_Written instruction_.
Format each line of the material below as a string in a JSON list, in order, and leave out the blank lines.

=== Provided information ===

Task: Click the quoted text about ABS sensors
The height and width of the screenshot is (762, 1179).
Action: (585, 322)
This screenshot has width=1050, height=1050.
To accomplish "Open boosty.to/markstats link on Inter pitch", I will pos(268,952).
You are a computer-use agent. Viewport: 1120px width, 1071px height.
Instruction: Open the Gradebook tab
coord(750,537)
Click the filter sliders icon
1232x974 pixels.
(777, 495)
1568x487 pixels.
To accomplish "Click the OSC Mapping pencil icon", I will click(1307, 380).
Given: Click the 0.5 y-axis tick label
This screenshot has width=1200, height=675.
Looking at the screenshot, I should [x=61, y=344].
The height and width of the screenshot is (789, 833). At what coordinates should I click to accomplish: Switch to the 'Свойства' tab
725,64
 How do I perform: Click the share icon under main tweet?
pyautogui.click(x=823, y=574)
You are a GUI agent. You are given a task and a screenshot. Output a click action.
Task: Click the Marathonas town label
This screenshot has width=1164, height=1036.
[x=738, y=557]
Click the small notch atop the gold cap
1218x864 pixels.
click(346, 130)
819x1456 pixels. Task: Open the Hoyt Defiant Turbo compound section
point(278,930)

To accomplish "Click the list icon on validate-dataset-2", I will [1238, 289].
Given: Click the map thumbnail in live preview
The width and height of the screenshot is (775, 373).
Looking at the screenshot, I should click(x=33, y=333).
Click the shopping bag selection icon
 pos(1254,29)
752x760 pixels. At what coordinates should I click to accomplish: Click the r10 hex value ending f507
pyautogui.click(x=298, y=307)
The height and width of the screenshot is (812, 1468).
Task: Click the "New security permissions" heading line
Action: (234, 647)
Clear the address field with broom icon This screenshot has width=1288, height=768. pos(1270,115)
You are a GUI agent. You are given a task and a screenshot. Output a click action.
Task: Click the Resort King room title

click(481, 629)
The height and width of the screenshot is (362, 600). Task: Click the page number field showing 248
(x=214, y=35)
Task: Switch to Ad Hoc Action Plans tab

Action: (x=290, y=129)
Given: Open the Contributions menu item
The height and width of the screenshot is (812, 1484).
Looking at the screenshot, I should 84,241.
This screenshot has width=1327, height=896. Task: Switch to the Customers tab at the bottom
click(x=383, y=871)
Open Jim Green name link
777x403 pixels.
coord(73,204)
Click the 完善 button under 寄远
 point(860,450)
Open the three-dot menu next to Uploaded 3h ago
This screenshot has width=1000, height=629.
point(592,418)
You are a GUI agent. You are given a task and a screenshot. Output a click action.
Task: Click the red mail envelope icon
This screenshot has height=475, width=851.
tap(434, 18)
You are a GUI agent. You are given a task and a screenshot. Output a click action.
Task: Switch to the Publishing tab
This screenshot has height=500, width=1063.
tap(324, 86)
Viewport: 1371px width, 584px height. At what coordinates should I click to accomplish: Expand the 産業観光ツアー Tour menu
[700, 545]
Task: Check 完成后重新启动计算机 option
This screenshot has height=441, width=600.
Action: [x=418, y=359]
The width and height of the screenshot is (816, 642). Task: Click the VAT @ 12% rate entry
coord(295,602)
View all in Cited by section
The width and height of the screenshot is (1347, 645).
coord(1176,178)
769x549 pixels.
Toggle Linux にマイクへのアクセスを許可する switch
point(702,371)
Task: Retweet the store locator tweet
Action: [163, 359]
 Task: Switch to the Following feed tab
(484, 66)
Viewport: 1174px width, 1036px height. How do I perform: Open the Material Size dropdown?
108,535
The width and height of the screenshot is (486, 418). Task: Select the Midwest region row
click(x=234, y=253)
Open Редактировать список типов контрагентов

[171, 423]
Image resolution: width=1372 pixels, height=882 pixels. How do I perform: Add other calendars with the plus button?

===

_Answer to this exercise_.
[
  "Task: Click the quoted text about ABS sensors",
  "The height and width of the screenshot is (762, 1179).",
  "Action: (585, 322)",
  "This screenshot has width=1050, height=1050.",
  "To accomplish \"Open boosty.to/markstats link on Inter pitch\", I will pos(268,952).",
  "You are a computer-use agent. Viewport: 1120px width, 1071px height.",
  "Instruction: Open the Gradebook tab",
  "coord(750,537)",
  "Click the filter sliders icon",
  "1232x974 pixels.",
  "(777, 495)",
  "1568x487 pixels.",
  "To accomplish \"Click the OSC Mapping pencil icon\", I will click(1307, 380).",
  "Given: Click the 0.5 y-axis tick label",
  "This screenshot has width=1200, height=675.",
  "Looking at the screenshot, I should [x=61, y=344].",
  "The height and width of the screenshot is (789, 833). At what coordinates should I click to accomplish: Switch to the 'Свойства' tab",
  "725,64",
  " How do I perform: Click the share icon under main tweet?",
  "pyautogui.click(x=823, y=574)",
  "You are a GUI agent. You are given a task and a screenshot. Output a click action.",
  "Task: Click the Marathonas town label",
  "This screenshot has width=1164, height=1036.",
  "[x=738, y=557]",
  "Click the small notch atop the gold cap",
  "1218x864 pixels.",
  "click(346, 130)",
  "819x1456 pixels. Task: Open the Hoyt Defiant Turbo compound section",
  "point(278,930)",
  "To accomplish \"Click the list icon on validate-dataset-2\", I will [1238, 289].",
  "Given: Click the map thumbnail in live preview",
  "The width and height of the screenshot is (775, 373).",
  "Looking at the screenshot, I should click(x=33, y=333).",
  "Click the shopping bag selection icon",
  " pos(1254,29)",
  "752x760 pixels. At what coordinates should I click to accomplish: Click the r10 hex value ending f507",
  "pyautogui.click(x=298, y=307)",
  "The height and width of the screenshot is (812, 1468).",
  "Task: Click the \"New security permissions\" heading line",
  "Action: (234, 647)",
  "Clear the address field with broom icon This screenshot has width=1288, height=768. pos(1270,115)",
  "You are a GUI agent. You are given a task and a screenshot. Output a click action.",
  "Task: Click the Resort King room title",
  "click(481, 629)",
  "The height and width of the screenshot is (362, 600). Task: Click the page number field showing 248",
  "(x=214, y=35)",
  "Task: Switch to Ad Hoc Action Plans tab",
  "Action: (x=290, y=129)",
  "Given: Open the Contributions menu item",
  "The height and width of the screenshot is (812, 1484).",
  "Looking at the screenshot, I should 84,241.",
  "This screenshot has width=1327, height=896. Task: Switch to the Customers tab at the bottom",
  "click(x=383, y=871)",
  "Open Jim Green name link",
  "777x403 pixels.",
  "coord(73,204)",
  "Click the 完善 button under 寄远",
  " point(860,450)",
  "Open the three-dot menu next to Uploaded 3h ago",
  "This screenshot has width=1000, height=629.",
  "point(592,418)",
  "You are a GUI agent. You are given a task and a screenshot. Output a click action.",
  "Task: Click the red mail envelope icon",
  "This screenshot has height=475, width=851.",
  "tap(434, 18)",
  "You are a GUI agent. You are given a task and a screenshot. Output a click action.",
  "Task: Switch to the Publishing tab",
  "This screenshot has height=500, width=1063.",
  "tap(324, 86)",
  "Viewport: 1371px width, 584px height. At what coordinates should I click to accomplish: Expand the 産業観光ツアー Tour menu",
  "[700, 545]",
  "Task: Check 完成后重新启动计算机 option",
  "This screenshot has height=441, width=600.",
  "Action: [x=418, y=359]",
  "The width and height of the screenshot is (816, 642). Task: Click the VAT @ 12% rate entry",
  "coord(295,602)",
  "View all in Cited by section",
  "The width and height of the screenshot is (1347, 645).",
  "coord(1176,178)",
  "769x549 pixels.",
  "Toggle Linux にマイクへのアクセスを許可する switch",
  "point(702,371)",
  "Task: Retweet the store locator tweet",
  "Action: [163, 359]",
  " Task: Switch to the Following feed tab",
  "(484, 66)",
  "Viewport: 1174px width, 1036px height. How do I perform: Open the Material Size dropdown?",
  "108,535",
  "The width and height of the screenshot is (486, 418). Task: Select the Midwest region row",
  "click(x=234, y=253)",
  "Open Редактировать список типов контрагентов",
  "[171, 423]",
  "Image resolution: width=1372 pixels, height=882 pixels. How do I perform: Add other calendars with the plus button?"
]